As you may recall, I went back to work last year – starting off with some relief teaching days and moving up to a term-long contract. This year, I’ll be doing two days per week.

On top of that, I also study a masters degree part time by distance and I parent.

People are shocked when I tell them, they hold this up as if it’s the high watermark of all achievement.

It really is not.

The other thing people do is ask how I do it?

I wish I had great advice, but all I can offer is that no matter which way you pitch it, it’s going to be hard. That is my best stroke of wisdom. Other than that, I only have a few other gems that have gotten me this far.

Just do it. 

I was weeks from falling pregnant when I started this degree, my wedding was coming up, I was working full-time and I was still writing my book. Adding one more thing to my plate seemed to be the most fool-hardy, daunting thing ever – and yet, I knew that my 40-year-old self would thank me for starting when I did.

There is never a ‘right time.’ Life is always busy, chaotic, and full.

If you want it, just go for it.

Don’t sacrifice baby-time for study time.

*Dataset records*
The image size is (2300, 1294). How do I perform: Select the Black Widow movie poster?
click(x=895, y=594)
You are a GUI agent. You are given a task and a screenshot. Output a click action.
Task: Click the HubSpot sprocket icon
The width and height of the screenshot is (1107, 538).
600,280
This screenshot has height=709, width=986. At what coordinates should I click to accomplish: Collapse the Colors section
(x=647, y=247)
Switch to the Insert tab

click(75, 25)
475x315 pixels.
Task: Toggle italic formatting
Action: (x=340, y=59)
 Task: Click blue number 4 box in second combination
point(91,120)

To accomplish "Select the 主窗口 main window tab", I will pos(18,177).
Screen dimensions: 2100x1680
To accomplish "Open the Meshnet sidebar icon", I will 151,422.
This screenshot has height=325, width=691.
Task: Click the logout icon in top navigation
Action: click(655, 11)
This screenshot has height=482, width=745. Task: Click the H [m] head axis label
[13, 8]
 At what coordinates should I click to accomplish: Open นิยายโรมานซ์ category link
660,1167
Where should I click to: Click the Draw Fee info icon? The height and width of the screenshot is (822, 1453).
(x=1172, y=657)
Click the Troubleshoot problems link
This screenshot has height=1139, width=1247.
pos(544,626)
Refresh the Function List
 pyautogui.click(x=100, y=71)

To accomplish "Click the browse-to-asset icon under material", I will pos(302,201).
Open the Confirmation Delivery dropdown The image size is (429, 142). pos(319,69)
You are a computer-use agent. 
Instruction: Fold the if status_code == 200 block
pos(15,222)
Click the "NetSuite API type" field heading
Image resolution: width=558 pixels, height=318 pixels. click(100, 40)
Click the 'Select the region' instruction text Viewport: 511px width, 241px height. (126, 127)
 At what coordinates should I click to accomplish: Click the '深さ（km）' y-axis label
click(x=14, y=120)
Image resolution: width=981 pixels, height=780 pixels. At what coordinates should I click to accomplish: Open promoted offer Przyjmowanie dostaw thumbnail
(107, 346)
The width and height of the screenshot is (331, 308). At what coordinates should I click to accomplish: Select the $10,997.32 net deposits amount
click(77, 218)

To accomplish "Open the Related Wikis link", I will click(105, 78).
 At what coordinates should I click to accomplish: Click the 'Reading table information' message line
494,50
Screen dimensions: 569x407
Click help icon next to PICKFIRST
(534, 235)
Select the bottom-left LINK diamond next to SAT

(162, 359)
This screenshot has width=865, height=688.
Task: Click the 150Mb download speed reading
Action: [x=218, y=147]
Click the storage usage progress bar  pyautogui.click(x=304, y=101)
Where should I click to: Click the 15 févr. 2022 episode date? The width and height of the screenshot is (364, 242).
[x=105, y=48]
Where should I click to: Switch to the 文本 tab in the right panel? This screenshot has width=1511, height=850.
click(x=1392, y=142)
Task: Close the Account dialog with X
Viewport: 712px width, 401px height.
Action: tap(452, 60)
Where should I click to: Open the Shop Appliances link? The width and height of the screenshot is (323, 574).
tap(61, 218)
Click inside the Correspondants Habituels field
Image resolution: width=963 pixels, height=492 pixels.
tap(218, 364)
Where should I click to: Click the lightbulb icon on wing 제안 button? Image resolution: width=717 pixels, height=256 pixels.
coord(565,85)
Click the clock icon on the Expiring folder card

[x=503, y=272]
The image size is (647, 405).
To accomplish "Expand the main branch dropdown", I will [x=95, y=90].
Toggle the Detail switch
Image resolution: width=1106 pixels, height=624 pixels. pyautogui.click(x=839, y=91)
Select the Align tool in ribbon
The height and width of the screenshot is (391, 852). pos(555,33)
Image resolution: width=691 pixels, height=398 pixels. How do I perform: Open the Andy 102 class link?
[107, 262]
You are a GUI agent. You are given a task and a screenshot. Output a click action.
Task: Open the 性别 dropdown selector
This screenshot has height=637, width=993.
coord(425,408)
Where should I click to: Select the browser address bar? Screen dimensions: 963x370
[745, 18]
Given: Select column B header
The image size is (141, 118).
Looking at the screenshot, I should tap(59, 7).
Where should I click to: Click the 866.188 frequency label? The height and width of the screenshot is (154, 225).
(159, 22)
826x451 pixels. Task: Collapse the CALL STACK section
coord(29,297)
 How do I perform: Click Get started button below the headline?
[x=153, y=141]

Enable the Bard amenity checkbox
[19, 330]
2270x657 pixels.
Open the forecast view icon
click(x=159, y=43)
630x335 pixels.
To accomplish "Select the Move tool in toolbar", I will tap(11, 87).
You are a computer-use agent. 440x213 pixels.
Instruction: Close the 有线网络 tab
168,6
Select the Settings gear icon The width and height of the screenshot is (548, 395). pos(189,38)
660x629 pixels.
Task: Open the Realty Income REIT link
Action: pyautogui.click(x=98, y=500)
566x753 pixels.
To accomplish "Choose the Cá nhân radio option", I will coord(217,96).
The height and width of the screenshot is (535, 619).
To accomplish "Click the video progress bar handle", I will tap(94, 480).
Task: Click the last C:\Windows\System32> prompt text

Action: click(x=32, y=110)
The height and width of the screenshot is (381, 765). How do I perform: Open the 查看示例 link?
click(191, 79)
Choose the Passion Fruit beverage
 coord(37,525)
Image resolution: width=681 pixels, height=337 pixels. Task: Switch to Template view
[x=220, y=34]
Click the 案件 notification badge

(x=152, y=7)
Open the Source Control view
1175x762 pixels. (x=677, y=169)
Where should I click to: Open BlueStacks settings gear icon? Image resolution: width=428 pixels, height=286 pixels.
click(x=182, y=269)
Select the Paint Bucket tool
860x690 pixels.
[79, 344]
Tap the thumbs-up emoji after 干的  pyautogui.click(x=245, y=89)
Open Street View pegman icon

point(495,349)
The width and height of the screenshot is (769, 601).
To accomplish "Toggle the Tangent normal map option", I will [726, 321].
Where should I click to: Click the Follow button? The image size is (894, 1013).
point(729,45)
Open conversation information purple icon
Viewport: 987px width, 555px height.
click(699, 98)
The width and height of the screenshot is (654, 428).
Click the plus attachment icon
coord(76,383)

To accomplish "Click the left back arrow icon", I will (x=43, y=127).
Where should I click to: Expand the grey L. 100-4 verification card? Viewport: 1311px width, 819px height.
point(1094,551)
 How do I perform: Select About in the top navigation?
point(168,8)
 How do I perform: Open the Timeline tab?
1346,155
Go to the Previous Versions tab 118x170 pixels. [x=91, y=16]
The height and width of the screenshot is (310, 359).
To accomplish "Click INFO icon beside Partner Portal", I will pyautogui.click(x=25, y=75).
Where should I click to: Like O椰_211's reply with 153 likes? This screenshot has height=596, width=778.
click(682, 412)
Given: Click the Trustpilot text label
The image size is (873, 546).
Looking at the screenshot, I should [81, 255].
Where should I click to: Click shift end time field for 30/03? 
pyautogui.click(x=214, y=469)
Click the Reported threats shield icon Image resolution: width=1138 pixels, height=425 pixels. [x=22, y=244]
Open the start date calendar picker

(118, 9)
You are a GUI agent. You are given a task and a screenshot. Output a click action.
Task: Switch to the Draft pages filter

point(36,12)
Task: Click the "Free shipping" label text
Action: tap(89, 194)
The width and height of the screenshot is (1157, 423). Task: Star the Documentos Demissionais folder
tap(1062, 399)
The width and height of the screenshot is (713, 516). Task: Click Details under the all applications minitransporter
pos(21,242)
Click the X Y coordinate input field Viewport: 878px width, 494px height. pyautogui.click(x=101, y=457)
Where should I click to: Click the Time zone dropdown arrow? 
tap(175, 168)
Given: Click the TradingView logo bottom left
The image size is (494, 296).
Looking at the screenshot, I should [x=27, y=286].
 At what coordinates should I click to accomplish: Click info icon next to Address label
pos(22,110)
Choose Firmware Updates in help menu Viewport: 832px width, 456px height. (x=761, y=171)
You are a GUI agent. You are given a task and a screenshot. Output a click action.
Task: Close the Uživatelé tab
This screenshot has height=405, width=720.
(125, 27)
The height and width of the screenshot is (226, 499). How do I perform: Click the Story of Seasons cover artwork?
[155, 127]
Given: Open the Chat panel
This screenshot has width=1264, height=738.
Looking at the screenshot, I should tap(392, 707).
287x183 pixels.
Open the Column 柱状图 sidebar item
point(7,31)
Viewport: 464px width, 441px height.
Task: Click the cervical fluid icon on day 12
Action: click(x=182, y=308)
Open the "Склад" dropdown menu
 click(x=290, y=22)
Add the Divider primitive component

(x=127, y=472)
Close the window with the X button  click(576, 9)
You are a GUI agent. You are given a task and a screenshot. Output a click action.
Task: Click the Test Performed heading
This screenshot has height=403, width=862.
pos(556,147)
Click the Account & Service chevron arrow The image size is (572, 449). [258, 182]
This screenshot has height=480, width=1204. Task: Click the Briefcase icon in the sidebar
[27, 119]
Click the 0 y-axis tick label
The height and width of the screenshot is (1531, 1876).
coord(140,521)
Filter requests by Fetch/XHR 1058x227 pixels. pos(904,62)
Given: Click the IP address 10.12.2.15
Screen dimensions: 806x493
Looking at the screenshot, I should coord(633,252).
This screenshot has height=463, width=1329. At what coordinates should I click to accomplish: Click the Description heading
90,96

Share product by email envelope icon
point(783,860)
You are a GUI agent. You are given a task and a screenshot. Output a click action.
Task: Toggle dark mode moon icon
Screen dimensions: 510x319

*Direction A*
Reproduce the rows word for word, from the line with "Choose Firmware Updates" up to and including the last line of the rows.
*Direction B*
Continue the post about juggling work, part-time study and parenting from where it stops.

*Exercise response A*
Choose Firmware Updates in help menu Viewport: 832px width, 456px height. (x=761, y=171)
You are a GUI agent. You are given a task and a screenshot. Output a click action.
Task: Close the Uživatelé tab
This screenshot has height=405, width=720.
(125, 27)
The height and width of the screenshot is (226, 499). How do I perform: Click the Story of Seasons cover artwork?
[155, 127]
Given: Open the Chat panel
This screenshot has width=1264, height=738.
Looking at the screenshot, I should tap(392, 707).
287x183 pixels.
Open the Column 柱状图 sidebar item
point(7,31)
Viewport: 464px width, 441px height.
Task: Click the cervical fluid icon on day 12
Action: click(x=182, y=308)
Open the "Склад" dropdown menu
 click(x=290, y=22)
Add the Divider primitive component

(x=127, y=472)
Close the window with the X button  click(576, 9)
You are a GUI agent. You are given a task and a screenshot. Output a click action.
Task: Click the Test Performed heading
This screenshot has height=403, width=862.
pos(556,147)
Click the Account & Service chevron arrow The image size is (572, 449). [258, 182]
This screenshot has height=480, width=1204. Task: Click the Briefcase icon in the sidebar
[27, 119]
Click the 0 y-axis tick label
The height and width of the screenshot is (1531, 1876).
coord(140,521)
Filter requests by Fetch/XHR 1058x227 pixels. pos(904,62)
Given: Click the IP address 10.12.2.15
Screen dimensions: 806x493
Looking at the screenshot, I should coord(633,252).
This screenshot has height=463, width=1329. At what coordinates should I click to accomplish: Click the Description heading
90,96

Share product by email envelope icon
point(783,860)
You are a GUI agent. You are given a task and a screenshot. Output a click action.
Task: Toggle dark mode moon icon
Screen dimensions: 510x319

*Exercise response B*
I rarely study when he’s awake, unless we’ve spent a lot of time together and he’s entertaining himself for 20 minutes. I like to be present with him in the moment, playing, commentating, reading story books, singing… the study can wait until nap-time, bed-time, or before he wakes up in the morning. It’s all in fits and starts, but that brings me to my next point…

Just do a little every day. 

Just a little.

If you have a 3000 word essay due in 30 days, you only need to be writing 100 words a day to make it happen. Don’t procrastinate. A little here and a little there all adds up.

Take the textbook everywhere with you. 

You never know when you’ll get 5 minutes to squeeze in the next few pages. When Soren was really little, I used to read the textbooks to him at the coffee shop. It would put him to sleep. He’s old enough to be bored to tears now, though, so I don’t do that anymore!

Surround yourself with encouragers or other Mums who study – or connect with other Mums who have walked your path and made it to the end

They can be hard to find, but they are out there.

Of all the ways I have made this work for me, this last point has to be the most important…

Study something you love. 

Completing study when you have a baby is already going to be hard. Don’t make it harder by studying something out of obligation, or studying something you’re only half-interested in. I definitely owe a lot of my success so far to the fact that I’m studying something I absolutely live for, which will give me the opportunity to do a job I enjoy in the future.

Then, it isn’t a chore to read page after page after page after page after page (yes… there is a lot of reading at masters level..)

I know my ‘wisdom’ isn’t much, but I hope it offers some encouragement.

You can do the thing!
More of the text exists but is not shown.